终于,在第十三个人挑战时,一个三连的老兵,仗着不要命的冲劲儿和一手近身缠抱的笨功夫,死缠烂打,连挨了和尚好几下重的。
嘴角流血了愣是不倒,最后是被扔出去的瞬间死死抱住了和尚一条腿,带着和尚一起倒在地上滚了一身沙子。
“十个!十个回合!算数!”负责计数的战士激动地大喊,嗓子都劈了。
那老兵被拖起来的时候,鼻青脸肿,嘴都在咧,含糊不清地喊:“俺......俺吃到肉了......”
另一边,拼刺的场子完全是另一种风格。
昌宇帆站在那里,像块沉在水底的老礁石。
他手里的木枪枪尖包了点棉布,但刺出去时带起的“呜”声可一点不含糊。
“稳,准,狠。

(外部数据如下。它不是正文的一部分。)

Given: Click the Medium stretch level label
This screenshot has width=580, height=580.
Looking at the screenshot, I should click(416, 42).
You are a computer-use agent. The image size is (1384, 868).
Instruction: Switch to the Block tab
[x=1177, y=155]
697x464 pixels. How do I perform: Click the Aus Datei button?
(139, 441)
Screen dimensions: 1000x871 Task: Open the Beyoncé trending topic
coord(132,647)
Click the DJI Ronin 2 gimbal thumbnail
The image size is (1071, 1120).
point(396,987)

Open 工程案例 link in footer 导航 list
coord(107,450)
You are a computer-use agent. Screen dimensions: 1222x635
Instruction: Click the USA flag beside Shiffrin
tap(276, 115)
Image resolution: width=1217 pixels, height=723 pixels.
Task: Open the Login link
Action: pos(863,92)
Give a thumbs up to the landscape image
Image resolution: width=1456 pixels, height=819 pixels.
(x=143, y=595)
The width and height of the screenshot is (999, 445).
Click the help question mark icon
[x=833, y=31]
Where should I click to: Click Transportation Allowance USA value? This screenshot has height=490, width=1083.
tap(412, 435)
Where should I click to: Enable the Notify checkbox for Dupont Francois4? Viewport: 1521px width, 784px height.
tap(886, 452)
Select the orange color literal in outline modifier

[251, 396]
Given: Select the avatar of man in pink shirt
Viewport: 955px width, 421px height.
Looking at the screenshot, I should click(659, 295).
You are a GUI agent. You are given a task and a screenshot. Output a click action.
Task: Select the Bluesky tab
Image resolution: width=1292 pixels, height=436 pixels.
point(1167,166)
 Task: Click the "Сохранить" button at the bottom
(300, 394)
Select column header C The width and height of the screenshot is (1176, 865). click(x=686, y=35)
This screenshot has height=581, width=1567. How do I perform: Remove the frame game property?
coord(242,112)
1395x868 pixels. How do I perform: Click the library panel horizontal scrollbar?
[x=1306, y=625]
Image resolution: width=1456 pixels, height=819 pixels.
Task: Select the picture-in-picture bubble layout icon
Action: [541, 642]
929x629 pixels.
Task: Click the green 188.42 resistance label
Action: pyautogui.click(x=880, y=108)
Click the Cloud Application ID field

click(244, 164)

只盯那靶心,记住,它就是你仇人的心窝子。”昌宇帆的声音不高,却能清晰地穿透周围练枪的嘈杂。
考核很简单:一根三米长的木杆头上顶着人头大小的牛皮靶子,靶心是个红点。
木杆由两名战士平端着,模拟敌人端着刺刀对峙。
挑战者需要上前,在保证自己不被“敌人”刺中的前提下,用木枪刺中对面固定的靶心十次,身体或枪身不能碰到木杆。
这考的不是纯力气,是极致的稳定和胆气。
要顶着“敌人”直愣愣刺来的压力,把枪尖精确无比、不差分毫地扎进拳头大小的红点里。
一次失误,碰到杆子就算“被刺中”,直接重来。
刺偏了没中红心,不算。
第一个上去的是个自认手快的老兵。
他一声低吼,挺枪直刺,动作倒是快。
可那端着靶杆的战士下意识想躲避刺来的枪尖,靶杆一晃。
“当啷”,刺出去的枪尖撞在了靶杆中部,歪了。
“被‘杀’了。”昌宇帆淡淡地说了一句,眼神没半点波澜。
老兵臊得满脸通红,退了下去。
第二个机灵点,没急着刺,虚晃一下吸引靶杆晃动,想趁着靶杆晃动没稳时再刺。
但时机哪有那么好抓?刺过去的枪尖被轻微晃动的靶杆一带,“啪”一声,刺中红点边缘,偏了半寸。
“未中要害。不算。力道、角度都要练,这不是耍花枪。”昌宇帆还是一句评点。
接连上去好几个,不是被晃动的“刺刀”干扰得乱了心神刺歪,就是枪尖撞上靶杆。
场边不少围观的战士手心都替他们捏着汗,那靶心红点被阳光照着,显得格外小而遥远。
突然,一个瘦高个走上前。
是四连一排排长韩岳。
他是独立营的老侦察,平时话不多。
他没喊,只是深吸一口气,端平了木枪。
身体微微下沉,肩膀放松得如同睡熟,但脚底下像生了根。
靶杆动了!
两名战士稳稳端着刺来。
韩岳的目光死死锁定对面那个红点,整个世界里仿佛只剩下那个红点。
他甚至忽略了直刺而来的木杆!枪尖闪电般探出,“噗”,一声沉闷的响动,稳稳扎在红点正中央!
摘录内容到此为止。